- [DOCUMENT PASSAGE]
Okla. Stat. tit. 12A § 1-9-307

Current through Laws 2024, c. 453.
Section 1-9-307 - Location of debtor
(a) In this section, "place of business" means a place where a debtor conducts its affairs.
(b) Except as otherwise provided in this section, the following rules determine a debtor's location:
(1) A debtor who is an individual is located at the individual's principal residence;
(2) A debtor that is an organization and has only one place of business is located at its place of business; and
(3) A debtor that is an organization and has more than one place of business is located at its chief executive office.
(c) Subsection (b) of this section applies only if a debtor's residence, place of business, or chief executive office, as applicable, is located in a jurisdiction whose law generally requires information concerning the existence of a nonpossessory security interest to be made generally available in a filing, recording, or registration system as a condition or result of the security interest's obtaining priority over the rights of a lien creditor with respect to the collateral. If subsection (b) of this section does not apply, the debtor is located in the District of Columbia.
(d) A person that ceases to exist, have a residence, or have a place of business continues to be located in the jurisdiction specified by subsections (b) and (c) of this section.
(e) A registered organization that is organized under the law of a state is located in that state.
(f) Except as otherwise provided in subsection (i) of this section, a registered organization that is organized under the law of the United States and a branch or agency of a bank that is not organized under the law of the United States or a state are located:
(1) in the state that the law of the United States designates, if the law designates a state of location;
(2) in the state that the registered organization, branch, or agency designates, if the law of the United States authorizes the registered organization, branch, or agency to designate its state of location, including by designating its main office, home office, or other comparable office; or
(3) in the District of Columbia, if neither paragraph (1) nor paragraph (2) of this subsection applies.
(g) A registered organization continues to be located in the jurisdiction specified by subsection (e) or (f) of this section notwithstanding:
(1) the suspension, revocation, forfeiture, or lapse of the registered organization's status as such in its jurisdiction of organization; or
(2) the dissolution, winding up, or cancellation of the existence of the registered organization.
(h) The United States is located in the District of Columbia.
(i) A branch or agency of a bank that is not organized under the law of the United States or a state is located in the state in which the branch or agency is licensed, if all branches and agencies of the bank are licensed in only one state.
(j) A foreign air carrier under the Federal Aviation Act of 1958, as amended, is located at the designated office of the agent upon which service of process may be made on behalf of the carrier.
(k) This section applies only for purposes of this part.

Okla. Stat. tit. 12A, § 1-9-307

Amended by Laws 2015 , c. 374, s. 3, eff. 11/1/2015.
Added by Laws 2000 , SB 1519, c. 371, § 27, eff. 7/1/2001.

- [Dataset items]
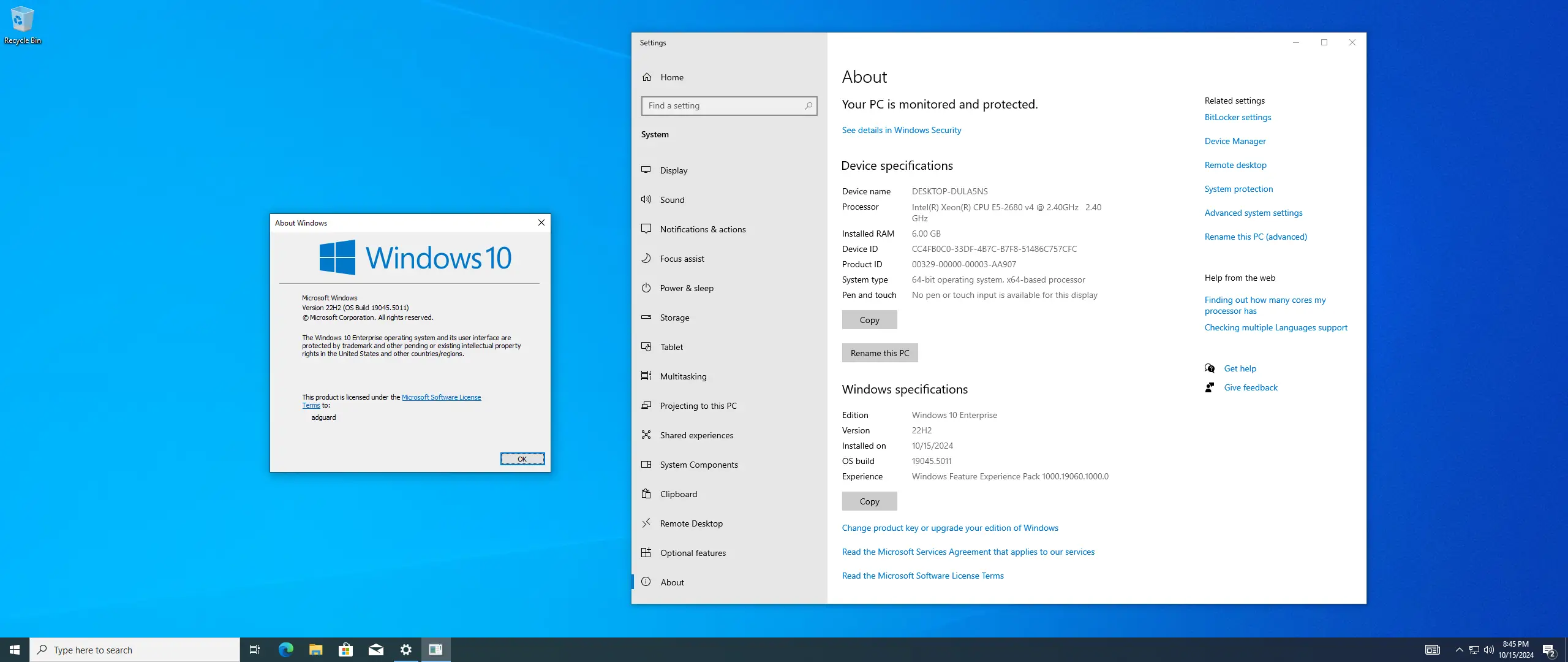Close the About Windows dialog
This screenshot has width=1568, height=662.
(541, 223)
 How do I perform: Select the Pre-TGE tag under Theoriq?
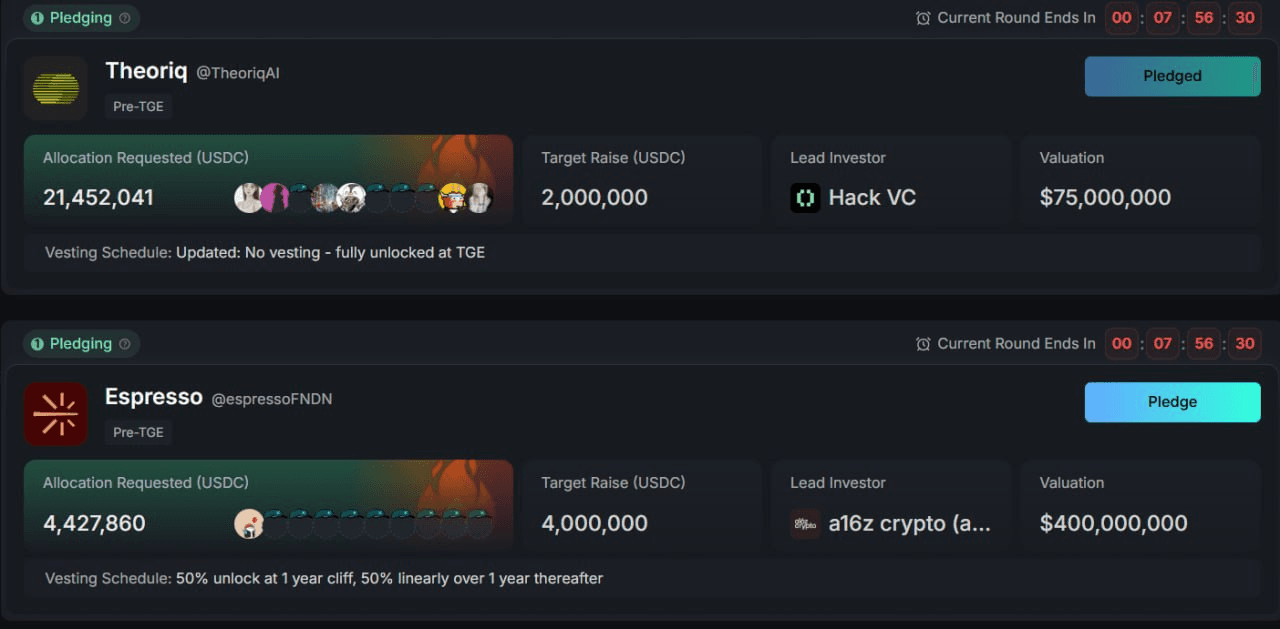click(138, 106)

- [EXERCISE AIM]
Copy out, word for word, the part of the debtor-location statute that opens with the words containing "(k) This section" and closes with "27, eff. 7/1/2001.".

- [WRITTEN RESPONSE]
(k) This section applies only for purposes of this part.

Okla. Stat. tit. 12A, § 1-9-307

Amended by Laws 2015 , c. 374, s. 3, eff. 11/1/2015.
Added by Laws 2000 , SB 1519, c. 371, § 27, eff. 7/1/2001.